Research

DNA Replication and epigenetic inheritance

Our lab investigates how cells preserve epigenetic information during DNA replication, especially under replication stress. While genome duplication copies DNA sequence, maintaining cell identity also requires faithful transmission of chromatin states—particularly histone post-translational modifications (PTMs)—from parental to daughter strands. Disruption of this process contributes to epigenetic erosion in aging and fuels cancer initiation, heterogeneity, immune evasion, and therapy resistance.

A key mechanism of epigenetic inheritance is parental histone recycling: as replication forks progress, parental nucleosomes are disassembled ahead of the fork and then redeposited onto nascent DNA, where inherited marks help re-establish the local PTM landscape after replication. Replication stress complicates this choreography. Under stress, forks can undergo fork reversal and cells can accumulate single-stranded DNA (ssDNA) gaps—events that are common but whose consequences for epigenetic inheritance have been poorly defined.

Our preliminary work addresses this gap by proposing and supporting a new concept: fork reversal helps safeguard epigenetic stability during DNA replication under stress. In fork-reversal–deficient cells, we observe reduced nucleosome density on nascent DNA together with loss of parental histone PTMs (including canonical heterochromatin-associated marks). These findings provide a mechanistic bridge between replication-fork remodeling and epigenetic maintenance, and are consistent with the broader idea that replication stress should be viewed not only as a DNA-centric threat, but also as a driver of epigenetic instability with disease relevance.

To connect mechanism to biology in a quantitative and fork-proximal manner, our lab combines complementary replication-fork multi-omics and chromatin assays. We use iPOND-SILAC-MS to measure proteins bound to nascent DNA and reveal chromatin assembly defects in fork-reversal–deficient settings. We validate nucleosome loss genome-wide using ChOR-seq, a sequencing-based method that profiles histone occupancy on newly synthesized DNA; these data confirm diminished histone H3 signal on nascent DNA and support a model in which excess ssDNA—normally suppressed by fork reversal—compromises nucleosome density.

We also develop approaches to directly read out histone PTMs at replication forks. By coupling iPOND-MS with histone propionylation, we enable sensitive, high-throughput detection of fork-proximal histone modification patterns. Using this strategy, we find a consistent shift: parental-histone marks decrease while new-histone marks increase in fork-reversal–deficient cells, supporting impaired parental histone recycling during stressed replication.

Overall, our research defines a framework linking fork dynamics (fork reversal and ssDNA gaps) to faithful epigenetic transmission, with direct implications for understanding how replication stress promotes epigenetic drift and how tumors with fork-reversal defects may exhibit distinctive vulnerabilities and treatment responses.

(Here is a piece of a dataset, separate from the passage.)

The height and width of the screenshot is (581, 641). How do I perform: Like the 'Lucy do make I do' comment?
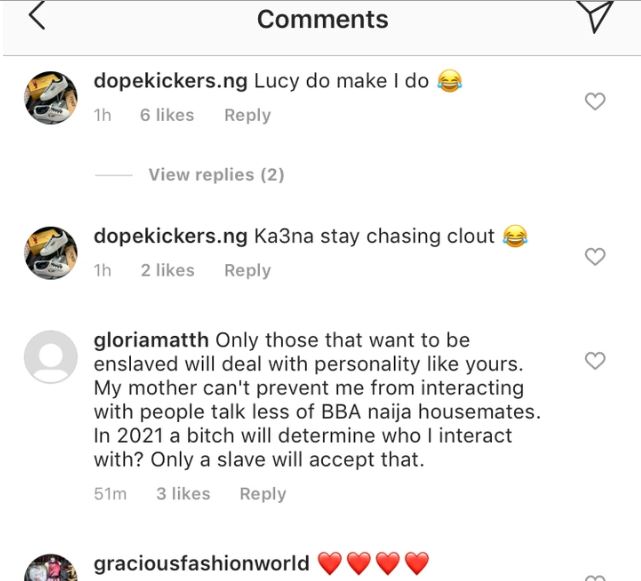click(x=595, y=101)
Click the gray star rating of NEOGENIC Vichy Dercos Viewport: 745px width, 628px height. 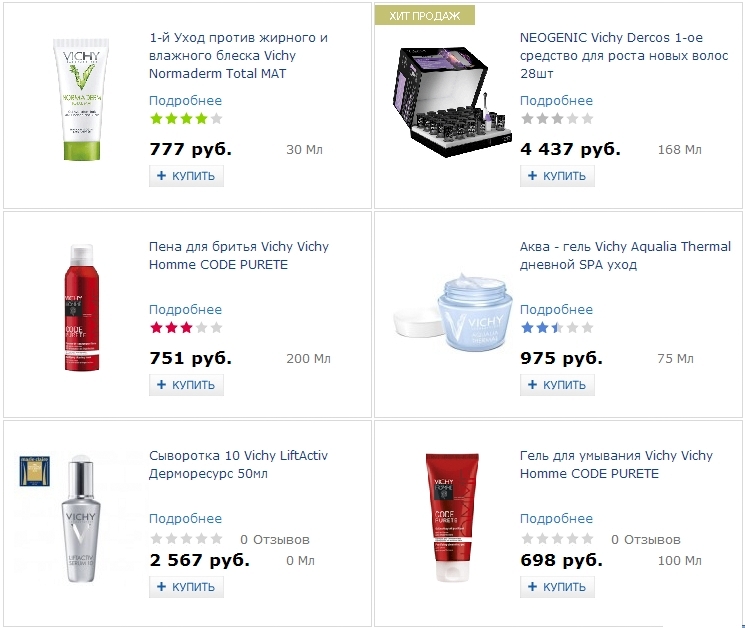[x=557, y=118]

Replication fork proteomics to identify new therapeutic targets

Our studies focus on how cells cope with replication stress—a pervasive challenge in both normal proliferating tissues and cancer. Replication stress can be triggered by oncogene-driven hyperproliferation and by frontline chemotherapies that directly perturb DNA synthesis, leading to genome instability that fuels tumorigenesis, tumor progression, and treatment outcomes. Because cancer cells rely heavily on replication stress response pathways (e.g., ATR–CHK1 signaling) to survive, our overarching goal is to identify new, actionable therapeutic targets within these pathways and to inform rational combination strategies beyond current DDR inhibitors.

iPOND: Isolation of Proteins On Nascent DNA

Stress responses at stalled replication forks are governed not only by the recruitment of repair and signaling factors, but also by dynamic protein post-translational modifications (PTMs)—including phosphorylation and ubiquitylation—that tune protein activity, interactions, and turnover. To capture this regulation in its native fork context, we optimized an iPOND-based fork proteomics workflow coupled to tandem PTM enrichment: nascent DNA is labeled with EdU, fork-proximal proteins are isolated via click chemistry, and quantitative mass spectrometry is used to measure stress-induced changes. Building on this platform, we generate a fork-proximal PTM atlas by enriching phosphopeptides (TiO₂), ubiquitinated peptides (diGly capture), and profiling histone PTMs at high resolution using histone propionylation chemistry. Together, these approaches have already uncovered tens of thousands of fork-associated PTM events, creating a powerful resource to identify new regulatory nodes and therapeutic opportunities in replication stress biology.